April 29, 2013 at 3:47 am
hi Guys
I need help with a simple update join query that i need to do. below are my example of the two tables:
TABLE A
DIVISION | SUB_UNIT | REASONSREFERRAL
NULL NULL 4
NULL NULL 2
NULL NULL 3
TABLE B (Lookup Table)
ID | Description | ORDER
2 workload issues 9
3 work conditions 10
4 work relationships 11
I need to replace the numbers in the reasons for referral column in table a with the text in the descripton column in table b with a update join query. i know it sounds simple but i am relatively new to sql coding. any help with this. many thanks
April 29, 2013 at 4:06 am
You shouldn't do that, because you'll destroy your referential integrity, and chances are you can't do it anyway, since the REASONSREFERRAL column probably has a data type that won't allow the description in. What I recommend instead is that you create a view that joins the two tables and shows the DIVISION, SUB_UNIT and Description columns.
John
April 29, 2013 at 4:09 am
any chance on how i would go about that?
April 29, 2013 at 4:26 am
Look up CREATE VIEW in Books Online, but to help:
create view dbo.MyView
as
select
a.DIVISION,
a.SUB_UNIT,
b.Description as ReasonsReferral
from
dbo.TableA a
inner join dbo.TableB b
on (a.REASONSREFERRAL = b.ID)
April 29, 2013 at 4:39 am
thanks but i am told not to use a view but to actually update the reasonforreferral column from table a with the description column from table B with an update join statement.
April 29, 2013 at 4:45 am
prb88 (4/29/2013)
thanks but i am told not to use a view but to actually update the reasonforreferral column from table a with the description column from table B with an update join statement.

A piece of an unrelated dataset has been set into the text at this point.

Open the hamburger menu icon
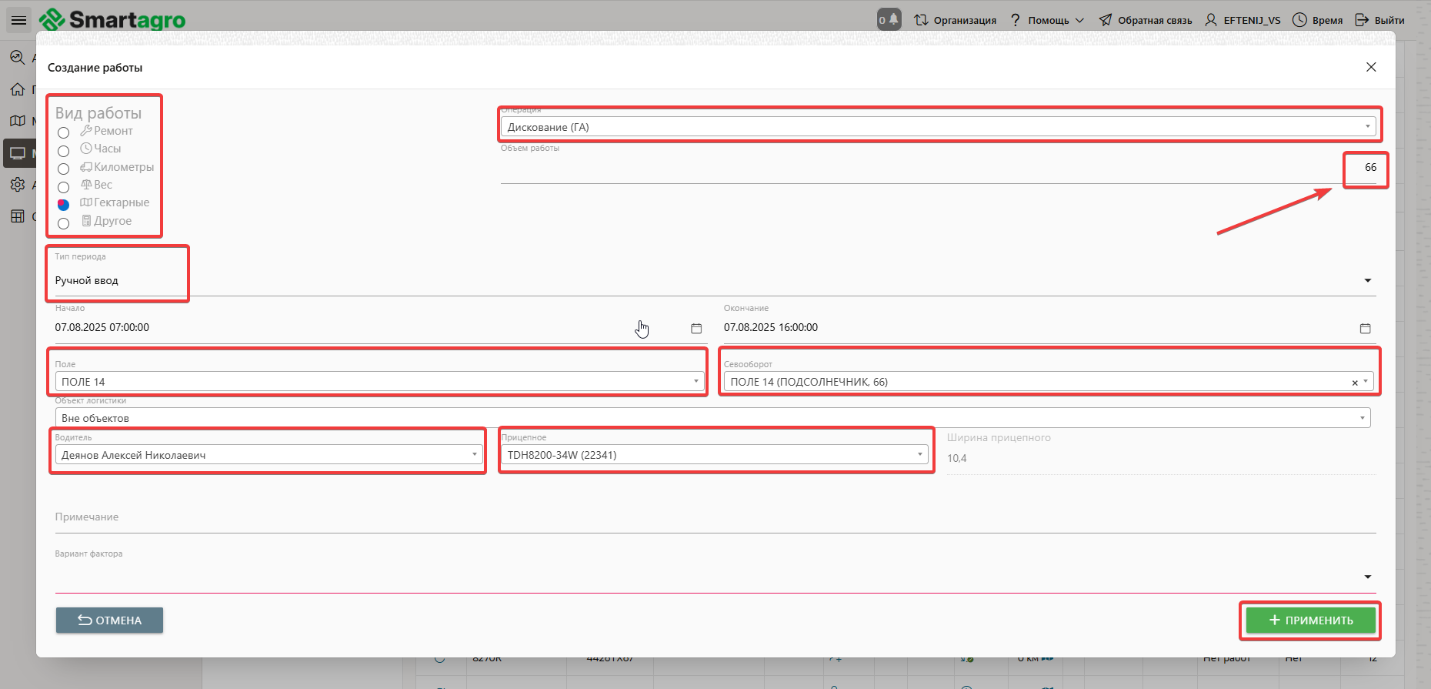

Bad choice. That means everytime you change the description in TableB you will have to go back and update TableA with the new description, unless it is okay for the old description to remain.
April 29, 2013 at 4:46 am
Who told you to do that? Please will you post the CREATE TABLE statement for Table A?
John
April 29, 2013 at 4:47 am
table b is just a lookup table and remains unchanged.
April 29, 2013 at 4:59 am
prb88 (4/29/2013)
table b is just a lookup table and remains unchanged.

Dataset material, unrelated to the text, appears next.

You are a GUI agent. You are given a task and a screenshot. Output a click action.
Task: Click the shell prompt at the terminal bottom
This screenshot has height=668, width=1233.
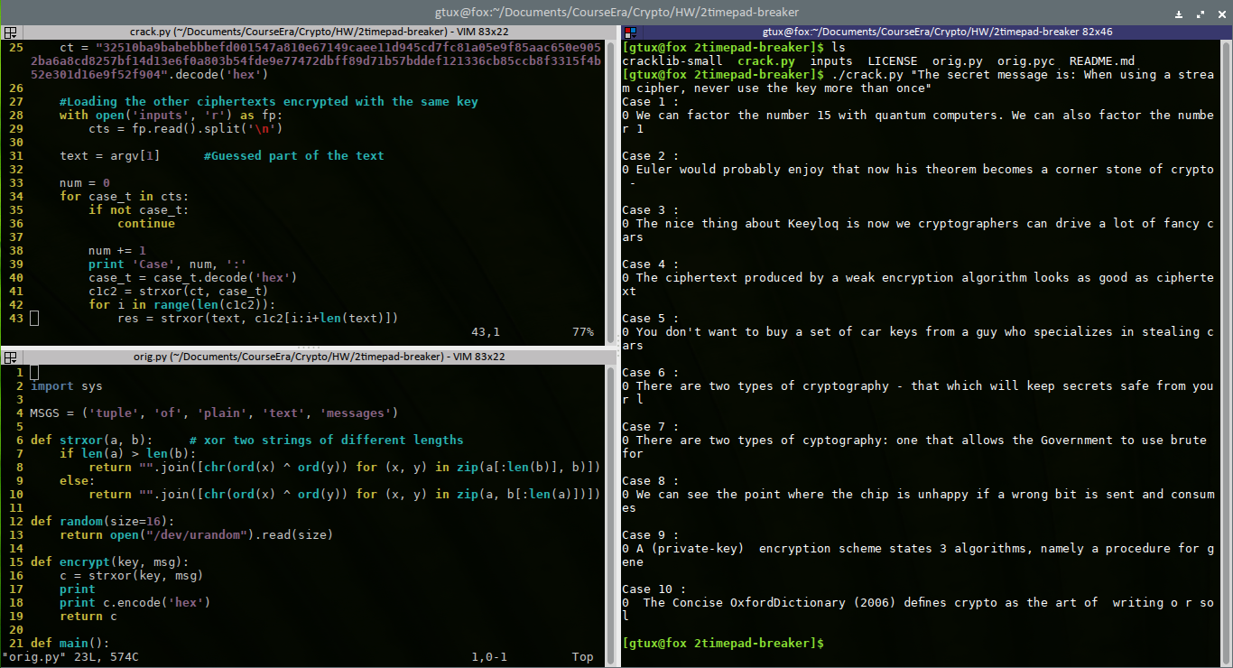(722, 643)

In all my years in this business I have never seen a lookup table remain static. New values are added, old values deleted, and current values changed to meet business requirements and/or changes.
April 30, 2013 at 2:40 am
Hello prb88,
why you should do that?. Your lookup table plays a role, it serves to maintain the description out of the main table, and your request just negates the meaning of the lookup table.
In addition there is a chance for your update going wrong; you are updating a code (presumably an integer column) with a string value, so your update will never success.
I will suppose your query is simply an example of what you want to do, not your concrete goal (it is too weird). In a generic manner, to update a table with the contents of another table yo should follow two steps:
First step, code a SELECT that links the first table with the second table contents. As Lynn suggested,
SELECT a.DIVISION, a.SUB_UNIT, a.ReasonsReferral, b.Description
from dbo.TableA a
inner join dbo.TableB b on a.REASONSREFERRAL = b.ID
After coding that query simply substitute SELECT by UPDATE (check the syntax, I cannot check it now)
UPDATE TableA SET a.ReasonsReferral = b.Description
from dbo.TableA a
inner join dbo.TableB b on a.REASONSREFERRAL = b.ID
Regards,
Francesc
May 1, 2013 at 8:17 am
In all my years in this business I have never seen a lookup table remain static. New values are added, old values deleted, and current values changed to meet business requirements and/or changes.
+1
In fact, I am making changes to a static lookup table right now.